Get the Duct Tape was a different kind of album compared to what came before it. It includes Facility of Ill and a raw recording of a verse called Lyrical Exercise which is…well, what it says. Verbal Inferno is also there, but those kinds of tracks are not the main focus of this album.
Also, Get the Duct Tape is the shortest album in A Year of Music, with only 8 tracks.
2020 was the height of Cancel Culture. We had a world ending plague, the greatest political race of all time, brooms standing on their own, and weird metal things showing up around the globe.
OK, forget those last two and tone down the other two.
Many people were shut down simply for having different opinions than the narrative accepted by Twitter and other social media platforms. People mobbed on individuals, shouting them down, going after their employers, and even attacking people violently because they didn’t share the same thoughts.
Basically, massive gaping assholes gained some power and abused the hell out of it.
The song Duct Tape Speech was written because of this horeshittery. It points at one random guy who says a thing, and shows how the mob attacks him. The man stands against them as the horde grows, tying to shut down the person’s ability to speak. They misreport what he says and claim he is saying things he isn’t. They dig into his life and try to prevent others from being able to hear what he actually has to say. They even go after his family over it.
The one thing they don’t do is actually talk to him or argue back.
And that sums up social media for the past few years.

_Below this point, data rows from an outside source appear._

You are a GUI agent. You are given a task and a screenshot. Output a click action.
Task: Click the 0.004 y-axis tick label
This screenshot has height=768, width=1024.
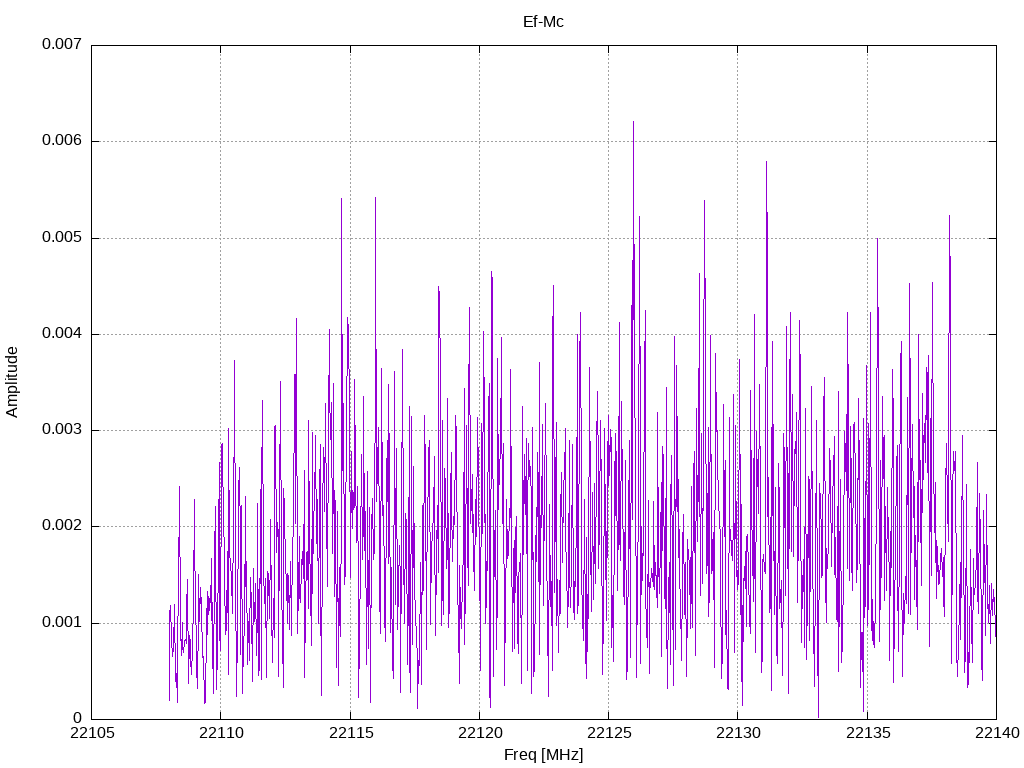click(62, 333)
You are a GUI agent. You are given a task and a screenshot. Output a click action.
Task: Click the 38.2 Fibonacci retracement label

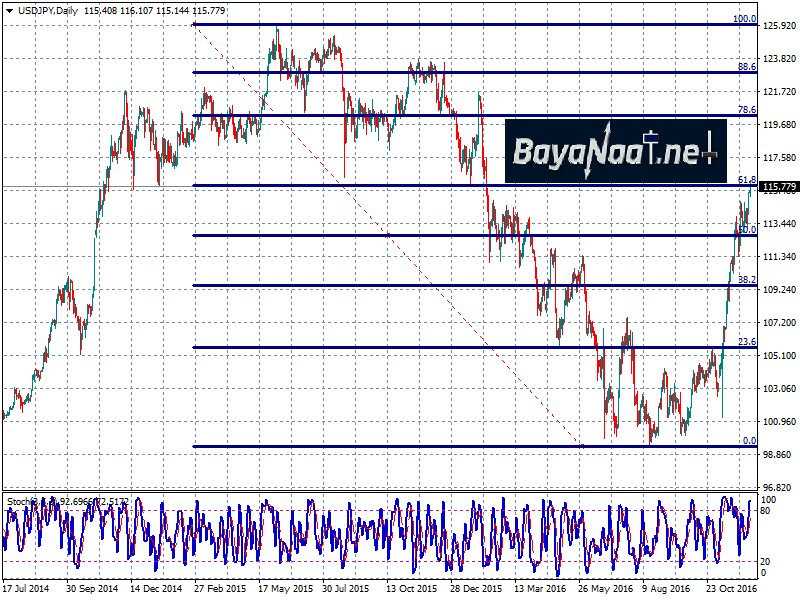coord(745,280)
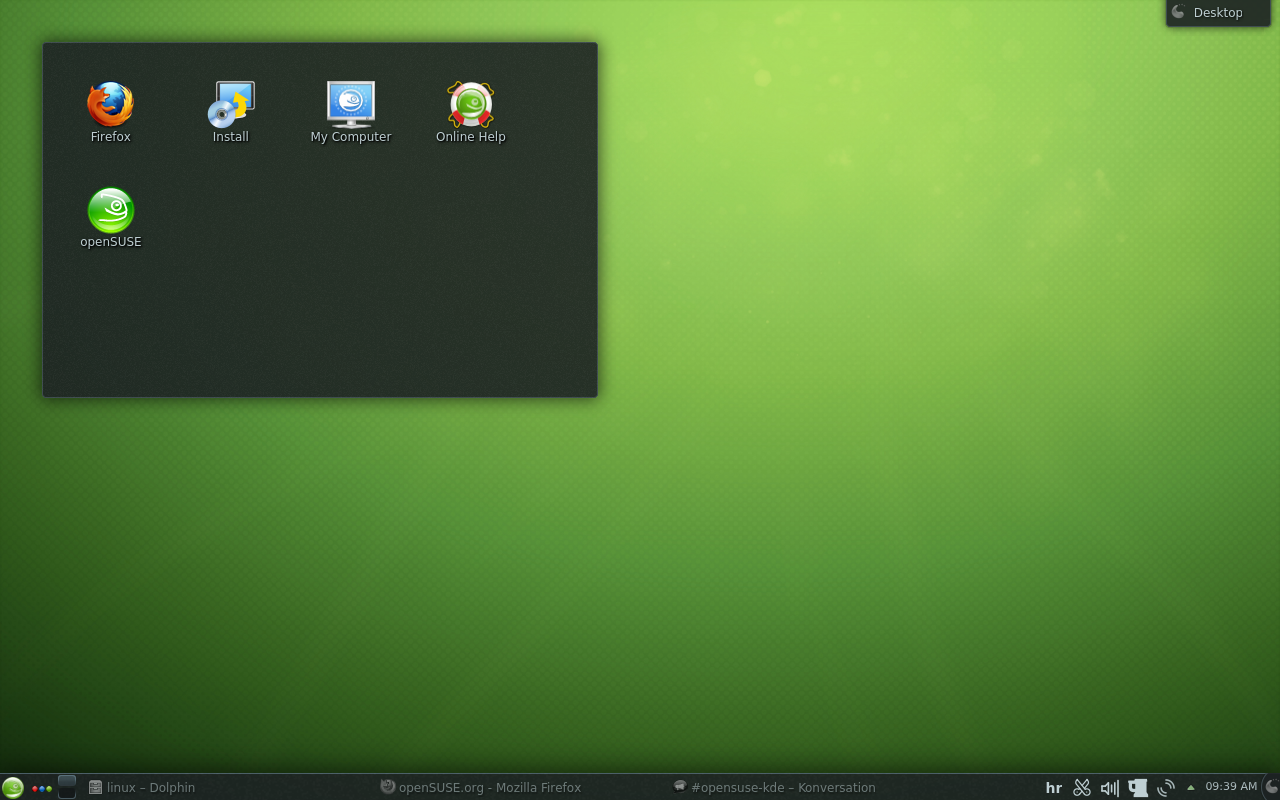Click the virtual desktop pager widget
This screenshot has height=800, width=1280.
[x=67, y=787]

Anyone who has heard the older albums I made during my “Era of Pain” days knows that this all started because of a broken heart. For those who don’t know, here is a quick refresher:
Just before I turned 18, I fell in love with a girl. Though I wanted more, it never happened and the day before my 18th birthday, she quit school without telling me and left my life. I was kind of a mess after that, but I eventually heard from her about a year later. Then things really train wrecked hard. I’m not going to rehash it because these days, I don’t care anymore. But I was stuck on her for about 7 years, like some kind of Grosse Point Blank moment or something.
And this track explores the question of “What if things were different?” and what happens if you did. If things between her and I had gone differently, neither my kids nor her kids would exist. And that’s a problem. To make matters worse, my wife would not be my wife, and to be honest, she’s the hardest working woman I’ve ever known.

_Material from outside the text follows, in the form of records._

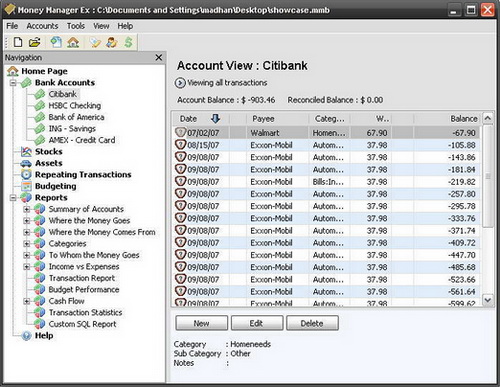Collapse the Bank Accounts tree node
This screenshot has height=387, width=500.
[x=13, y=83]
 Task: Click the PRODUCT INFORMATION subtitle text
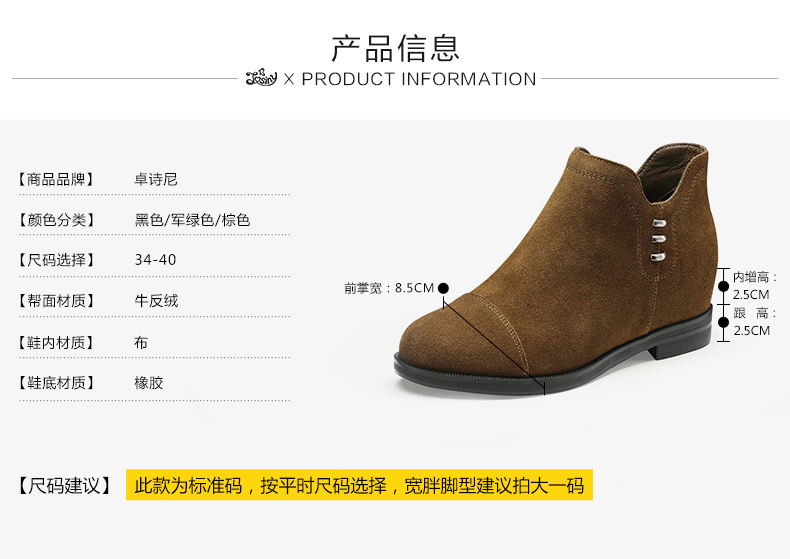[x=419, y=79]
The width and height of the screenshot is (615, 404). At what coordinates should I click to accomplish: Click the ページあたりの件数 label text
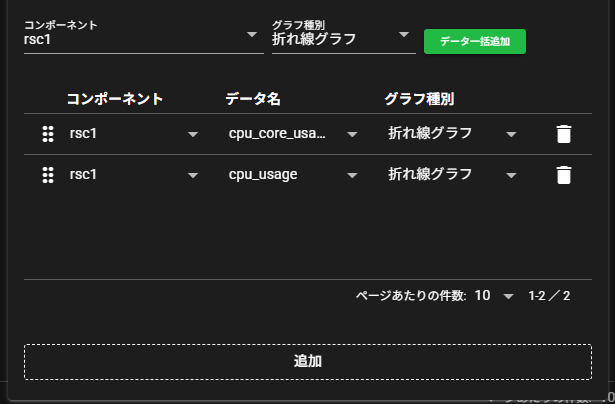(411, 296)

The consensus by the end is that things turned out for the best. They happened as they were supposed to.
But while that relationship never started so it could never break up, another one was on the brink of destruction…
Hannah has appeared all over this series. While her moments have been humorous, her occurrence on Get the Duct Tape sees a major moment in our relationship. What starts out as a funny moment quickly goes bad, far worse than any we’ve had before. The stress I was under from moving and dealing with life in general, while trying to create 12 albums in a single year, was all weighing on top of me. And that day, Hannah’s incessant nagging and ridiculousness became too much. I yelled at her and called her names, instructing her to get out and never come back.

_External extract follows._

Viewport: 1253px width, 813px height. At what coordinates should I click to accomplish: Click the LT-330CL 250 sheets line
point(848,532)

Hannah’s reaction shows that unlike previous arguments, this one hurt her. It became a tense moment for us and stood out as a defining moment for us.
Heavily under stress, the song Things On My Mind came into being. It is fueled by the struggle of building a life and keeping it going. We had just bought a house, at a time when the world was trying to fall apart.
To add to that, my job was running me into the ground. Our management team fucked over a lot of people and the company culture had melted into a pool of shit. The job I did had been erased and I was moved into a stressful role that made me hate the job I once loved.
(Note: I eventually quit because of that bullshit. Several other people also left.)
At the same time, my wife was going through issues with her own job. She chose to go back to school to try and jump to another career and get out of her own world of bullshit. With all of that, I was also trying to to find other avenues for additional income, while piling more and more work on top of myself.
And I was seeing a relapse into stressful depression.
Things On My Mind is a snapshot of what goes on in my head on a constant basis. It’s why I get 3 hours of sleep at night and why I try to do so much.